- Born: 26 June 1863 Bala Farm, Chester County, Pennsylvania, U.S.
- Died: 13 December 1936 (aged 73) Baltimore, Maryland, U.S.
- Resting place: Laurel Hill Cemetery, Philadelphia, Pennsylvania, U.S.
- Other names: Gwendolen Foulke Andrews; Richard De Veaux
- Education: Bryn Mawr College University of Pennsylvania
- Occupations: zoologist, marine biologist and poet
- Known for: research into protoplasm
- Notable work: The Living Substance as such: and as Organism; The poems of Richard De Veaux.

= Sara Gwendolen Foulke =

American zoologist, marine biologist and poet

Sara Gwendolen Foulke (26 June 1863 – 13 December 1936) was an American zoologist, marine biologist and poet. She worked on microscopic water inhabiting animals and her obituary described her work as "genius."

== Biography ==
Foulke was born at Bala Farm, Chester County, Pennsylvania, to Julia DeVeaux Powel (daughter of John Hare Powel) and her husband, William Parker Foulke. She was initially educated at private schools and subsequently attended Bryn Mawr College and the University of Pennsylvania. Further into her career she studied and undertook research at Woods Hole Oceanographic Institution and at the Station biologique de Roscoff.
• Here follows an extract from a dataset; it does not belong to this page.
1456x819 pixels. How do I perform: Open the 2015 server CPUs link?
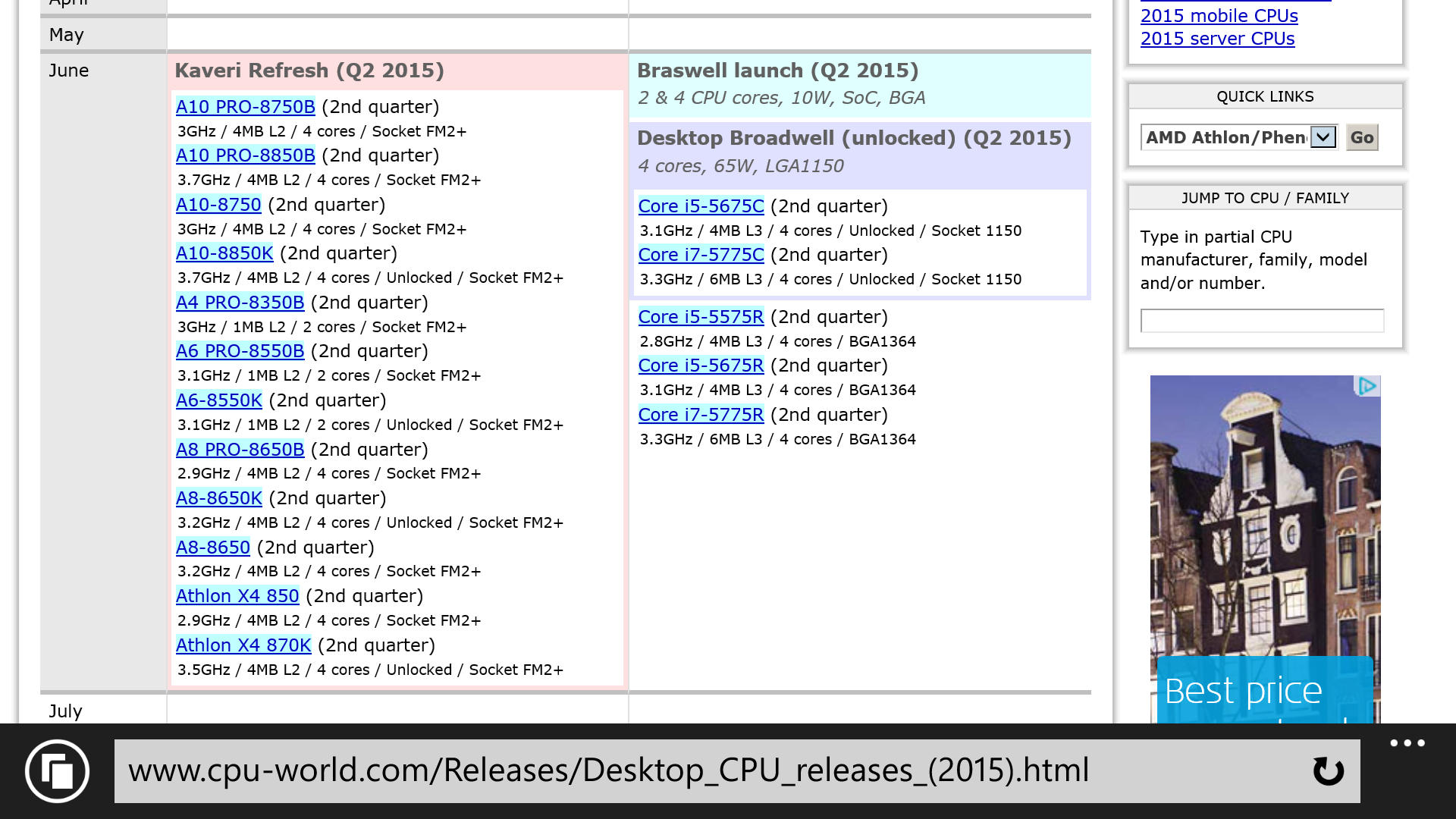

During the 1880s, Foulke focused her research on infusoria and rotifers, microscopic water inhabiting animals. She published a number of scientific articles on the subject. She also assisted Edward Potts by providing scientific illustrations for his publication Fresh water sponges; a monograph. Later she became interested in investigating the behaviour and form of protoplasm. In 1897, Foulke published an article titled The Living Substance as such, and as Organism in the Journal of Morphology. This article was initially criticised. Later in life Foulke developed an interest in child and animal psychology. However, by the time of her death, this work was regarded by her obituary writer Henry Van Peters Wilson, as a work of "genius".

== Death and publication of her book of poetry ==
Foulke died on 13 December 1936 at the age of 73 due to a heart attack at her home in Baltimore. She was interred at Laurel Hill Cemetery in Philadelphia. After her death, her husband published her poems in a two volume set under her pseudonym Richard De Veaux.

== Family ==
In 1894 Foulke was married to biologist Ethan Allen Andrews. The couple had three children.